◆ Consegna A:
Secondo il testo sui mulini e le cartiere di Fossombrone, a chi apparteneva il mulino distante quasi mezzo miglio dalla città?
◆ Consegna B:
Continua il testo sui mulini e le cartiere di Fossombrone dopo l'ultima frase riportata.

◆ Sezione del documento:
Scriveva Cesare Azzi (1594-1635?), figlio di messer Tommaso, in un testo pubblicato nel 1642:
"(Fossombrone) hà tra gl' Edifitij d'utile, due Cartare, due Molini di fabrica forte, e spatiosa molto commodi a Terrazzani per la vicinanza, e à forastieri per l'abbondanza dell'Acque, che non possono esserlo levate in modo alcuno, e non rimangono mai per qualsivoglia gran siccità di stagione di macinare" (3).
Il frate cappuccino Fra Ridolfo Maria Romani (1655-1740) ne parlava così circa cinquant'anni dopo:
"L'altro (molino) lontano quasi un mezzo miglio dalla Città spettante alla Serenissima Granduchessa Vittoria di Toscana, ma di rendita inferiore" a quello di sopra. Nella mezza pagina bianca di sinistra il Romani successivamente aggiunse: "Oggi questo è guasto"(4).
Nella stessa pagina egli così proseguiva:
"Hà parimente due Cartare, dove si fabrica ogni sorta di Carta; l'una nel sopradetto Molino della Serenissima di Toscana, dove sono ancora Ingualchiere per Panni..."
Di fianco in seguito scrisse: "Questa pure oggi è guasta".

◆ Dati estratti:
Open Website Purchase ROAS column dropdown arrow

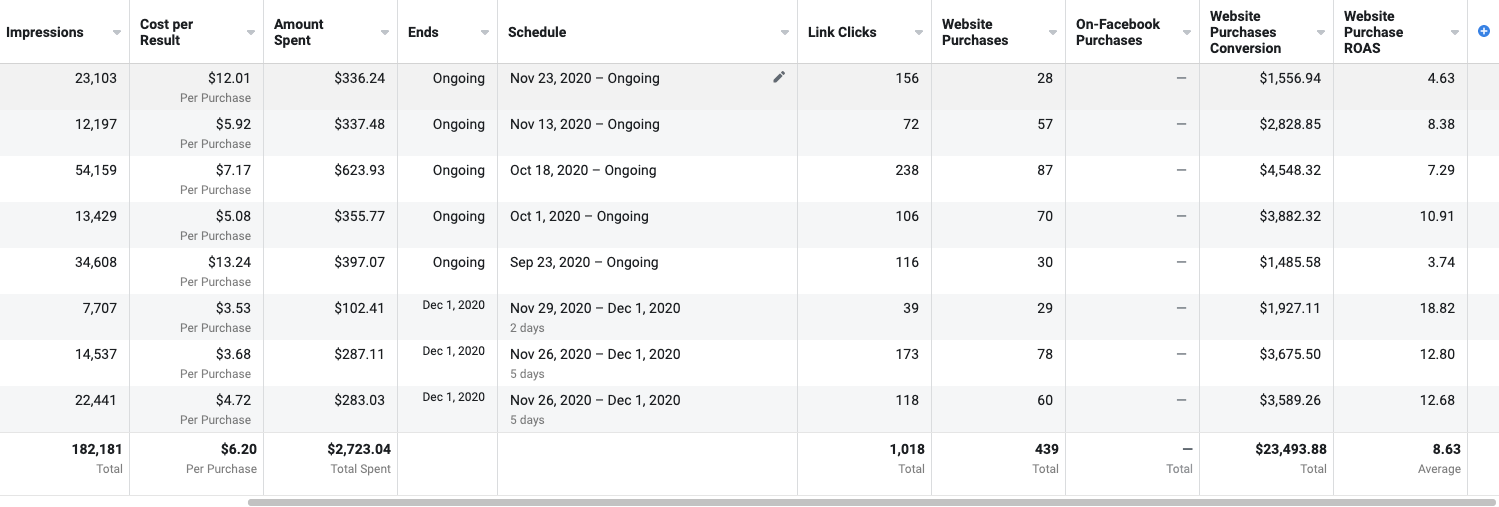point(1455,33)
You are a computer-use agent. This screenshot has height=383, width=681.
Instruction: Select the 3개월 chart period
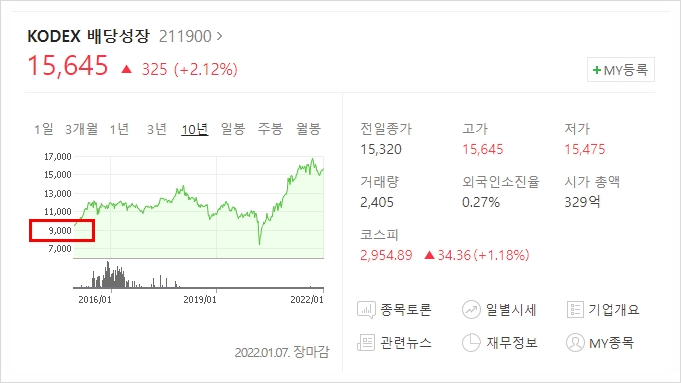point(81,129)
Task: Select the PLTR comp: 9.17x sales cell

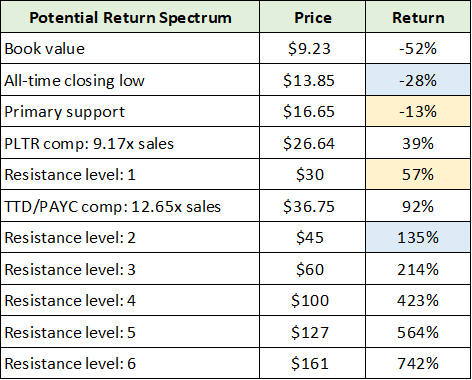Action: click(130, 143)
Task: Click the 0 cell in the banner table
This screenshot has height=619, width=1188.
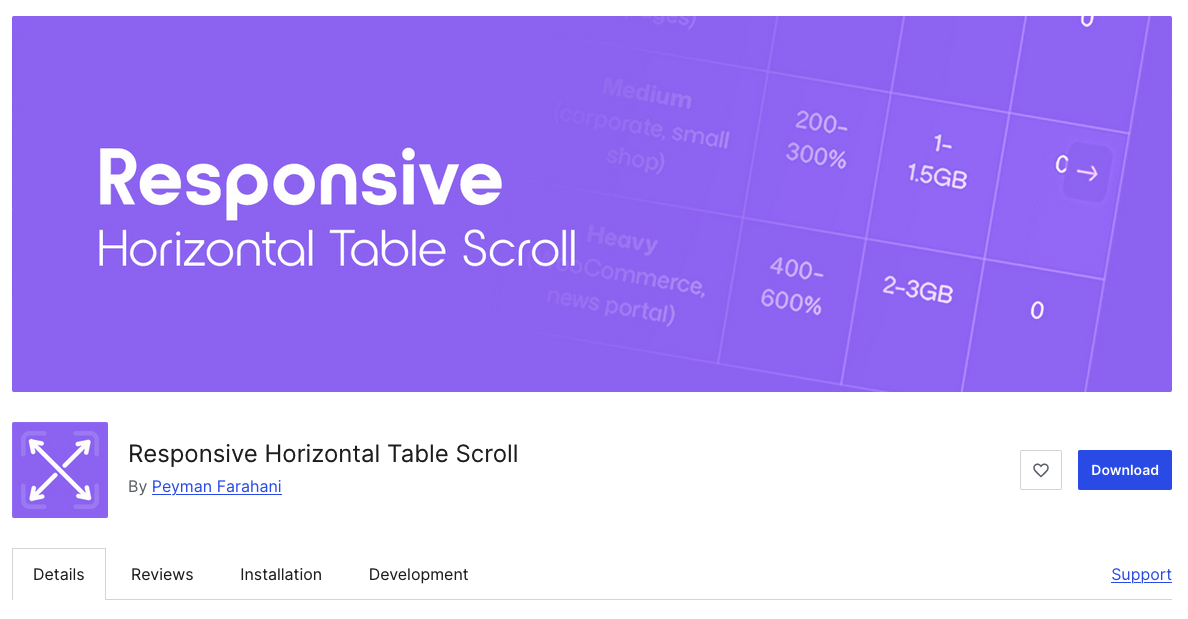Action: tap(1037, 310)

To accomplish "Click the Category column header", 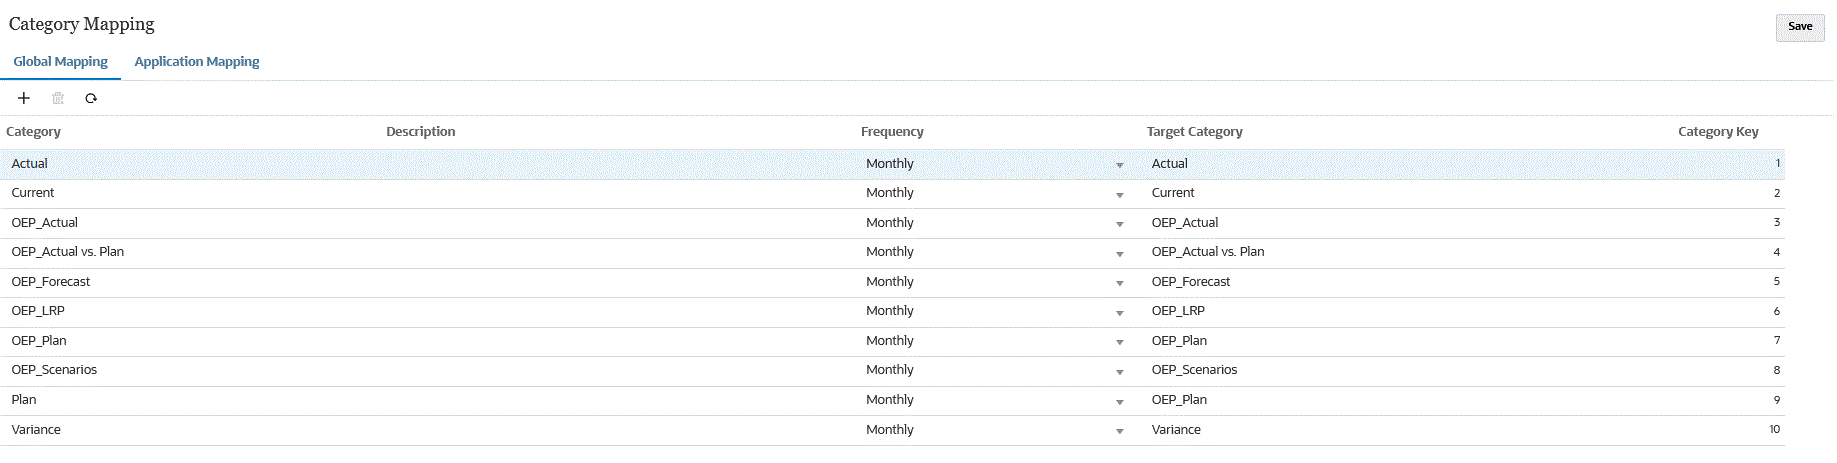I will pos(34,132).

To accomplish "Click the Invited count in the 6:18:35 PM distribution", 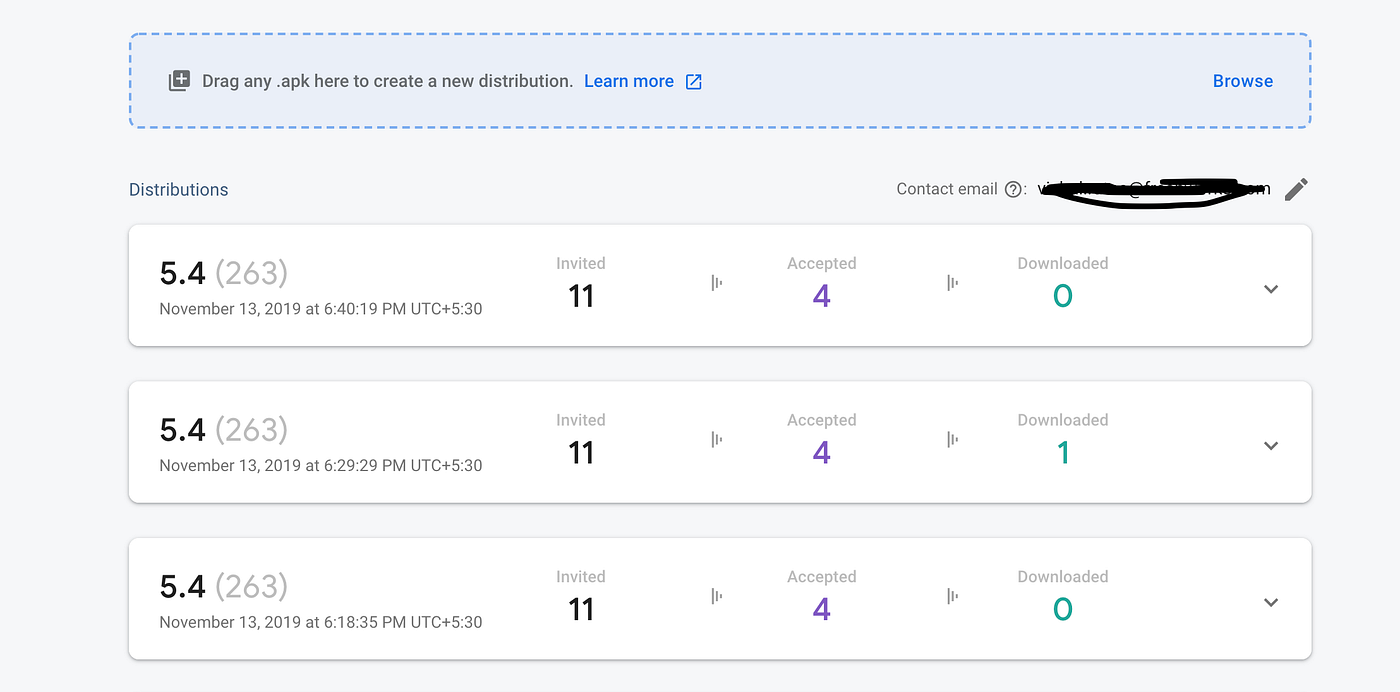I will pyautogui.click(x=581, y=609).
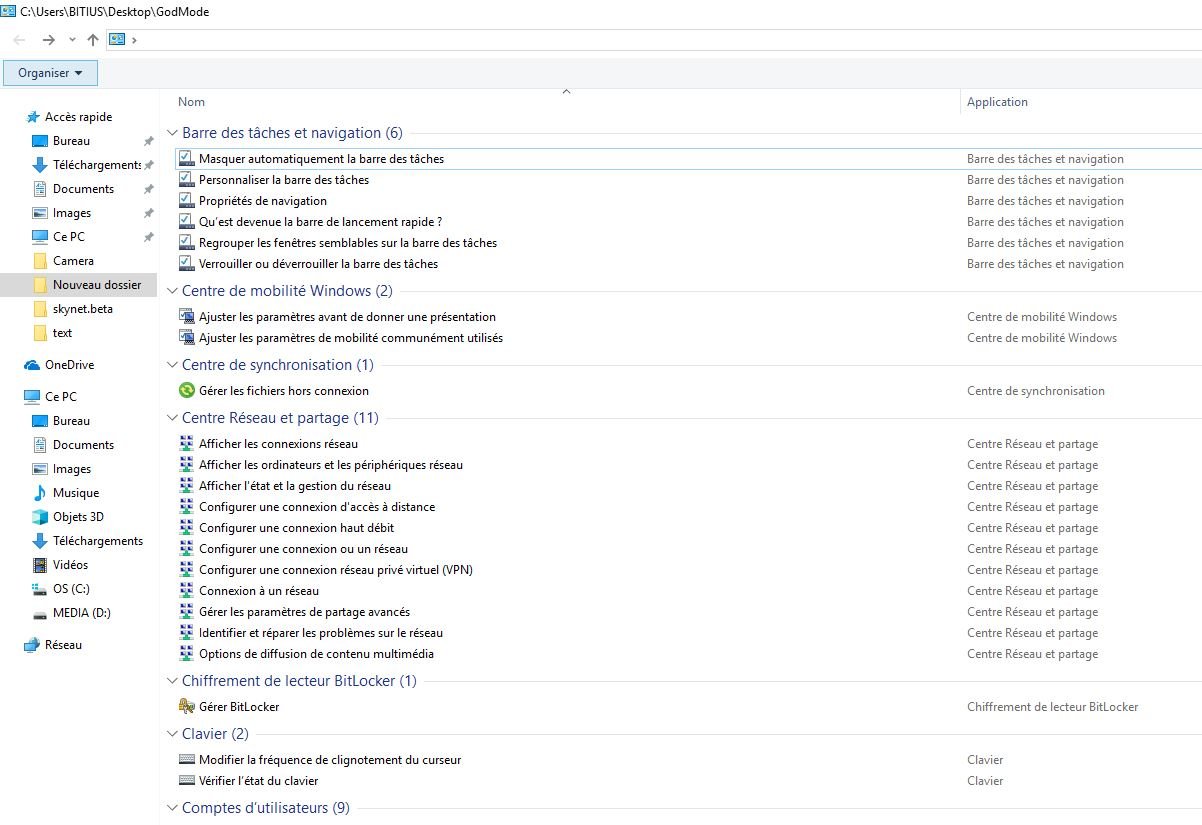Click the OneDrive cloud icon in sidebar
This screenshot has width=1202, height=825.
coord(32,365)
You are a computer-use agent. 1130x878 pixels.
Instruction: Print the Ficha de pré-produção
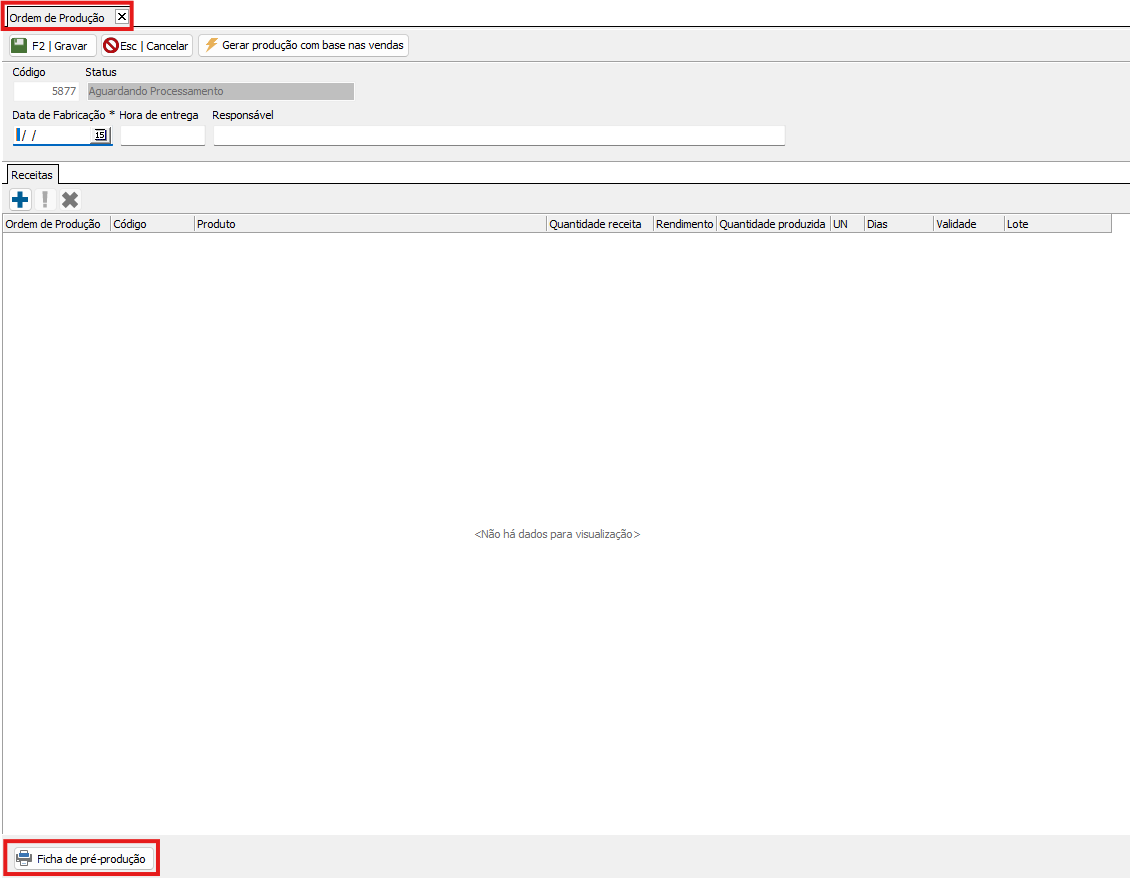point(82,858)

◆ Risposta scritta A:
Alla Serenissima Granduchessa Vittoria di Toscana.

◆ Risposta scritta B:
L'eccessiva vicinanza al fiume rappresentava infatti un serio pericolo per la continuazione nel tempo delle varie attività economiche che vi si portavano avanti. E così, probabilmente in seguito ad una serie di piene sempre più gravi, che certamente invasero i locali e devastarono i macchinari, si rese necessario abbandonare questo importante complesso produttivo, tanto che esso nel 1723 non era più in funzione. Le successive rovinose piene del XVIII secolo, che rappresenta il cuore di quel periodo definito dagli studiosi "piccola glaciazione", ricoprirono completamente il sito di ghiaia, del quale rimase tuttavia una memoria nei documenti catastali dell'epoca con l'uso del termine "Molinaccio" (5). Ed è ancora una volta a causa di una straordinaria piena del Metauro, giunta nel 1976 e che ha asportato una parte della ghiaia, che è stato possibile tornare a vedere le strutture murarie della briglia, il vallato e alcuni degli edifici che ospitavano le strutture produttive.
La briglia era stata realizzata conficcando nella roccia possenti pali di quercia, uniti tra di loro da travi orizzontali fermate da grossi chiodi di ferro. L'intelaiatura lignea era poi stata ricoperta dalla muratura in pietra, come risulta dalla documentazione fotografica predisposta nel 1976.
Il vallato, dopo un tratto di circa 150 metri, finisce interrato a breve distanza dal nuovo ponte sul Metauro (inaugurato nel 1985).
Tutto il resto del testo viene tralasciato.